A phase I-II study to determine the maximum tolerated infusion rate of rituximab with special emphasis on monitoring the effect of rituximab on cardiac function

Wissenschaftlicher Artikel/Review - 01.12.2008

Bereiche
PubMed
DOI

Zitation
Siano M, Gallino A, Sessa C, Mora O, Leoncini L, Oberson M, Rodriguez-Abreu D, Zucca E, Negretti L, Lerch E, Ghielmini M. A phase I-II study to determine the maximum tolerated infusion rate of rituximab with special emphasis on monitoring the effect of rituximab on cardiac function. Clinical cancer research : an official journal of the American Association for Cancer Research 2008; 14:7935-9.
Art
Wissenschaftlicher Artikel/Review (Englisch)
Zeitschrift
Clinical cancer research : an official journal of the American Association for Cancer Research 2008; 14
Veröffentlichungsdatum
01.12.2008
ISSN (Druck)
1078-0432
Seiten
7935-9
Kurzbeschreibung/Zielsetzung

PURPOSE: This phase I infusion rate escalation trial was undertaken to evaluate the maximum applicable infusion rate for rituximab without steroid premedication in patients having received one previous rituximab infusion.

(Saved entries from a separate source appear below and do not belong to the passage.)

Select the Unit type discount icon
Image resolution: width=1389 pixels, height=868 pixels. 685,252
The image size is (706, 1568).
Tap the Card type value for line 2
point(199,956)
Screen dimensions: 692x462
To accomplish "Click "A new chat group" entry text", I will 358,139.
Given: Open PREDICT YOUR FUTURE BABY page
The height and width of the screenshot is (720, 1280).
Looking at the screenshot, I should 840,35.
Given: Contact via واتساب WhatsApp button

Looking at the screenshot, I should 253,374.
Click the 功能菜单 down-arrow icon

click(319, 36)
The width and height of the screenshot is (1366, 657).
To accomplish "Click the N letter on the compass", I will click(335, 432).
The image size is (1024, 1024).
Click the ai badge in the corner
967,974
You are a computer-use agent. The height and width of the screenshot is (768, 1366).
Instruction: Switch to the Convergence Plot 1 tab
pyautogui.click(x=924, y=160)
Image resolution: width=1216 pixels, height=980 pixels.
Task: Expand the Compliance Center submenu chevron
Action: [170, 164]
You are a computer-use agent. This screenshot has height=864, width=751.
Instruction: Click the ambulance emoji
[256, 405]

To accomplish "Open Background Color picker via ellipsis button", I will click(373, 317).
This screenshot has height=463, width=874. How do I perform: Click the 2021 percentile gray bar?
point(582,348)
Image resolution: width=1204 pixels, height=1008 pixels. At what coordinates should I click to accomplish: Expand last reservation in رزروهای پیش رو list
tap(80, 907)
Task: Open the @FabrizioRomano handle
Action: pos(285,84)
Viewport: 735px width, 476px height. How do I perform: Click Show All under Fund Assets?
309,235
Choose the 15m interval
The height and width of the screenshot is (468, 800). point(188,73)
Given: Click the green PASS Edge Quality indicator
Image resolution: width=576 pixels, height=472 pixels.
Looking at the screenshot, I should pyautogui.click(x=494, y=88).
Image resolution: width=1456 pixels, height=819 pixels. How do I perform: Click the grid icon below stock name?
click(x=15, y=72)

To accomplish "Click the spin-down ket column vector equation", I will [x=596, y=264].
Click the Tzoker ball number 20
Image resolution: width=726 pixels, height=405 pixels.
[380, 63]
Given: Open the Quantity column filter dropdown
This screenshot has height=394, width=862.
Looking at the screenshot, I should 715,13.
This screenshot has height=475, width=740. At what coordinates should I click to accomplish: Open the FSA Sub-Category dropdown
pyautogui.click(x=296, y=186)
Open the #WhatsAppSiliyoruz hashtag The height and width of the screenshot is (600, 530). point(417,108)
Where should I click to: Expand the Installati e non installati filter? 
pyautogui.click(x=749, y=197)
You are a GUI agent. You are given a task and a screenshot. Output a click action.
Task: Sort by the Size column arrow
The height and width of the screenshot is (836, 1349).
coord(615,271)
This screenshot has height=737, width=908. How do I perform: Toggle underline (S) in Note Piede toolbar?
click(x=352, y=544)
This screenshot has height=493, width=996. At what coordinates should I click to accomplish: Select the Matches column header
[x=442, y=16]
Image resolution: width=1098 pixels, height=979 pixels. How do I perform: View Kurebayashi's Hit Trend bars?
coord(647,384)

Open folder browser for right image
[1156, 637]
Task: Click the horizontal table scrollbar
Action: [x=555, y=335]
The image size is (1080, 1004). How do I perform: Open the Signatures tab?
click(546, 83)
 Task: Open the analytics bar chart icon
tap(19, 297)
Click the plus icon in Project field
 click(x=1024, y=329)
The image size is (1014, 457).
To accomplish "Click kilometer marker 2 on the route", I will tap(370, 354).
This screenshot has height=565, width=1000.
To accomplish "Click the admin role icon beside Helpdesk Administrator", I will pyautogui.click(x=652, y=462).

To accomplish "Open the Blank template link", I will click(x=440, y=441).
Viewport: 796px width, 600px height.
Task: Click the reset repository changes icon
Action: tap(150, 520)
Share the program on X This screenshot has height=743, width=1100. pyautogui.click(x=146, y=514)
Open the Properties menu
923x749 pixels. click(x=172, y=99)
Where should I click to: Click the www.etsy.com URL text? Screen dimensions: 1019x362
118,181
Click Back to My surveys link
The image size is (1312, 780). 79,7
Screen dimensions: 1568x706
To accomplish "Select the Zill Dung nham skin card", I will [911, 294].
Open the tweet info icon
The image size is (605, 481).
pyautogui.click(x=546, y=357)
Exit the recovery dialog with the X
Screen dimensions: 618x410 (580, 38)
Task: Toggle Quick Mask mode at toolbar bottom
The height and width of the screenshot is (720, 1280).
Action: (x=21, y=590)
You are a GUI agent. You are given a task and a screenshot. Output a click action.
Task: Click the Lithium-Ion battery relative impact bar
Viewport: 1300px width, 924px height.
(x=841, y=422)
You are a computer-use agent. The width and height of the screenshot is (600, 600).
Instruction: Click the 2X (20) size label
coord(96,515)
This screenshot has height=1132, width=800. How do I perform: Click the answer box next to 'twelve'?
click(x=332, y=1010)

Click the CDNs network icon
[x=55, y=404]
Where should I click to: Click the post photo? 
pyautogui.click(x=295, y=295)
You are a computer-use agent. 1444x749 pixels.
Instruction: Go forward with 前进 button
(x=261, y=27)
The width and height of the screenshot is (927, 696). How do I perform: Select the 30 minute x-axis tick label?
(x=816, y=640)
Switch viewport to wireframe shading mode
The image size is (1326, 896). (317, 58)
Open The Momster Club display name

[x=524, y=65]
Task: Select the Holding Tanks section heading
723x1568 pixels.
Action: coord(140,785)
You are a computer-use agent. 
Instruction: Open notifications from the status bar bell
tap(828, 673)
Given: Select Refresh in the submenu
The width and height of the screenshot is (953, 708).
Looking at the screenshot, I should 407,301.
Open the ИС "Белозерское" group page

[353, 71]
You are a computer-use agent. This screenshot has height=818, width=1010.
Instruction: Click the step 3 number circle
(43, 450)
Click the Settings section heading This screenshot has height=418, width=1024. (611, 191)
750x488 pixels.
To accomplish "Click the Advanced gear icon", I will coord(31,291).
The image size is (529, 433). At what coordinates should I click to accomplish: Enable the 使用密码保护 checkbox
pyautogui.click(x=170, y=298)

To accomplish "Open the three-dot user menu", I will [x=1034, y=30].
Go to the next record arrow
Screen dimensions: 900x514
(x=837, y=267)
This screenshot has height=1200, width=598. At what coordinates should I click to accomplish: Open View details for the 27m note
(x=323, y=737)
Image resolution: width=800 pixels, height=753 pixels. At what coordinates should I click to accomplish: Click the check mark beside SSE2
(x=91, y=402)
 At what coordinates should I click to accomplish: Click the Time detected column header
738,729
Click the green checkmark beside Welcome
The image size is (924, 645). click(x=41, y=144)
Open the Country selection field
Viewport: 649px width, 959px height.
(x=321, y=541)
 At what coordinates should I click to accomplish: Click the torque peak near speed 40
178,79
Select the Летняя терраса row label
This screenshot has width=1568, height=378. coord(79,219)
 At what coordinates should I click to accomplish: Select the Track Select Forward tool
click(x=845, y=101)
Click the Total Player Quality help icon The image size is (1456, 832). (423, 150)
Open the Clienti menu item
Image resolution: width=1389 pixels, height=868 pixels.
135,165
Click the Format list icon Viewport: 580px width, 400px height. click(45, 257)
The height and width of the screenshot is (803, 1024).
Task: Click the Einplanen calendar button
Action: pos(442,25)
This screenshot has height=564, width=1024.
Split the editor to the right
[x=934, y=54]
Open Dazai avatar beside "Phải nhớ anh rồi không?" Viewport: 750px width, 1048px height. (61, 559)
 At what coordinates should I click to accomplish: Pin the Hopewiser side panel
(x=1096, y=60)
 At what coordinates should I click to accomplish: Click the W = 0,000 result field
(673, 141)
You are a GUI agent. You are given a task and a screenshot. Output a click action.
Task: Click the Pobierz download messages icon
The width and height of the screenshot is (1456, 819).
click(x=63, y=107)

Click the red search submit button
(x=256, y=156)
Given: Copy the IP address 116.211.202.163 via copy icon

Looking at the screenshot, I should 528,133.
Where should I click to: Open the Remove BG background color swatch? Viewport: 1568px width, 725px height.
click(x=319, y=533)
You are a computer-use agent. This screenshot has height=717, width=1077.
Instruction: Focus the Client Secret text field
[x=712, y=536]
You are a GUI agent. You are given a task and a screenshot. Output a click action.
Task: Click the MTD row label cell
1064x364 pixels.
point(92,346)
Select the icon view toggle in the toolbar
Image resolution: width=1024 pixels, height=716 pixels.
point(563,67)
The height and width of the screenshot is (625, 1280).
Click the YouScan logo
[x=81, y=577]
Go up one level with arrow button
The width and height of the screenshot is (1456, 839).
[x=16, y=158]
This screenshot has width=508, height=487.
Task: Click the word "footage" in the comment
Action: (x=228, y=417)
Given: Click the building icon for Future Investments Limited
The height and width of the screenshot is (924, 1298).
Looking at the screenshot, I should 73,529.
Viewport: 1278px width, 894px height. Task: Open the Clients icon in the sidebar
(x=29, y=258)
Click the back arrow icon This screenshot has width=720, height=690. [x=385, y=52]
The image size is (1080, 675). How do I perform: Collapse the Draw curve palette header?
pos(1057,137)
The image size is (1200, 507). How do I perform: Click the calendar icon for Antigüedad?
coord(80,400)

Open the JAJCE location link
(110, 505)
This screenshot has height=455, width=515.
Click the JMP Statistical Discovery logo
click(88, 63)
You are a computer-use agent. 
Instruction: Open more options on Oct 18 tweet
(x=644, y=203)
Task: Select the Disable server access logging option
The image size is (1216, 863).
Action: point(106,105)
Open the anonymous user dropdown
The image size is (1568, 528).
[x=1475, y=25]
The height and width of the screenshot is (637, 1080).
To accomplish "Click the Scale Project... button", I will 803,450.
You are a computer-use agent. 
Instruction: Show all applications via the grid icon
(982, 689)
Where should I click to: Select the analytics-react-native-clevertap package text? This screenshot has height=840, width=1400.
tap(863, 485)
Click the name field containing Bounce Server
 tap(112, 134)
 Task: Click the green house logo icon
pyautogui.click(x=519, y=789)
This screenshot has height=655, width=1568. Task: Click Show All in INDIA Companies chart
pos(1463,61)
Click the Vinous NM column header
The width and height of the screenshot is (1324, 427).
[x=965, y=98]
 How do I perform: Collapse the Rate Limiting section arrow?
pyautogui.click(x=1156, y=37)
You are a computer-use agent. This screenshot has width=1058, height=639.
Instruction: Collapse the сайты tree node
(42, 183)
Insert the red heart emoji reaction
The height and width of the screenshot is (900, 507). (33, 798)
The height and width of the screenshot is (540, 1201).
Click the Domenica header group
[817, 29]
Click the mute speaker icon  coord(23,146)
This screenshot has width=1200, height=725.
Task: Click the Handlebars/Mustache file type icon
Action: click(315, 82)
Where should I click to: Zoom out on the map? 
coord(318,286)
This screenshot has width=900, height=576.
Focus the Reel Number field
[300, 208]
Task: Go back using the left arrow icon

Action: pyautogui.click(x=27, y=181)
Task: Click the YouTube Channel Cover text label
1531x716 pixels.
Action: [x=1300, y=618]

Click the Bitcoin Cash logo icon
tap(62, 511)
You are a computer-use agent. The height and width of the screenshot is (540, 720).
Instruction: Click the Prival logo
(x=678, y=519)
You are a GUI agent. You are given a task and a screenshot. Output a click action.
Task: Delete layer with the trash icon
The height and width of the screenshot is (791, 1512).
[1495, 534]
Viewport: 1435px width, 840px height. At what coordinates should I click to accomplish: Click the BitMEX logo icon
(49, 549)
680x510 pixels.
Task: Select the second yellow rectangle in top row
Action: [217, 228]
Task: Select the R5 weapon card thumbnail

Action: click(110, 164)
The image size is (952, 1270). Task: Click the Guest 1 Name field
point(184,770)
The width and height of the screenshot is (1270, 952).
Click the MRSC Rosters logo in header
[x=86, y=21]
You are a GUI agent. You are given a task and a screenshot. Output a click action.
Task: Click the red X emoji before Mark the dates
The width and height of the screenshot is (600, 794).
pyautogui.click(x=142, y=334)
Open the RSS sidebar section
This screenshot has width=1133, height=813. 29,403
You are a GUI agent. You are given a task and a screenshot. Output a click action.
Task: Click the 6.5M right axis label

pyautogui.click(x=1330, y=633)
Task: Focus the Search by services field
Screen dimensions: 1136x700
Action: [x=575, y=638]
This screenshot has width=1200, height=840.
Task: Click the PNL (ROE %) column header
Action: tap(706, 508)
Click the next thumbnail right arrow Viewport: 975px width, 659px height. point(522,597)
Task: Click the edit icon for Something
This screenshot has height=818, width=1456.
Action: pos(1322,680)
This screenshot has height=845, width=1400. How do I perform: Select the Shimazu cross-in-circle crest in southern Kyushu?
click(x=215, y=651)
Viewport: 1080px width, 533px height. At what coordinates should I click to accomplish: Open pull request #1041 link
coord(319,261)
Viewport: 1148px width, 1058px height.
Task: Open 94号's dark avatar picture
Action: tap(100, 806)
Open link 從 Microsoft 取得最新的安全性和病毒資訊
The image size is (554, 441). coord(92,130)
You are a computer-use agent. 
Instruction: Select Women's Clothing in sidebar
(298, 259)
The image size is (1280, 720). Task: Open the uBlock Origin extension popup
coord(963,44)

EXPERIMENTAL DESIGN: Cohorts of at least three patients were assigned to rituximab with or without concomitant chemotherapy. The initial infusion rate was 200 mg/h in the first cohort, and was increased by 100 mg/h in each subsequent cohort to a maximum of 700 mg/h. In each patient the infusion rate was increased by 100 mg/h every 30 minutes to the total dose (375 mg/m2). In the first six cohorts (21 patients), two well-tolerated rituximab administrations were required; in the 7th cohort (11 patients) one previously well-tolerated rituximab infusion was required. Patients did not receive steroid premedication and were monitored with electrocardiograms (ECG), echocardiograms, Holter ECGs, troponin, and brain natriuretic peptide (BNP). RESULTS: Thirty-two patients were included and 128 cycles were done, 85 at a rate of 700 mg/h. Patients tolerated infusion rates without major side effects. There were no new clinically relevant ECG alterations. Troponin (< 0.1 ng/L) and mean cardiac ejection fraction (65%) remained in the reference range; BNP baseline level increased significantly 24 hours after rituximab administration (from 30.4 to 64.1 ng/L; P < 0.0001). CONCLUSIONS: Rituximab can be administered safely at 700 mg/h without steroid premedication in patients having received at least one rituximab dose in the previous 3 months.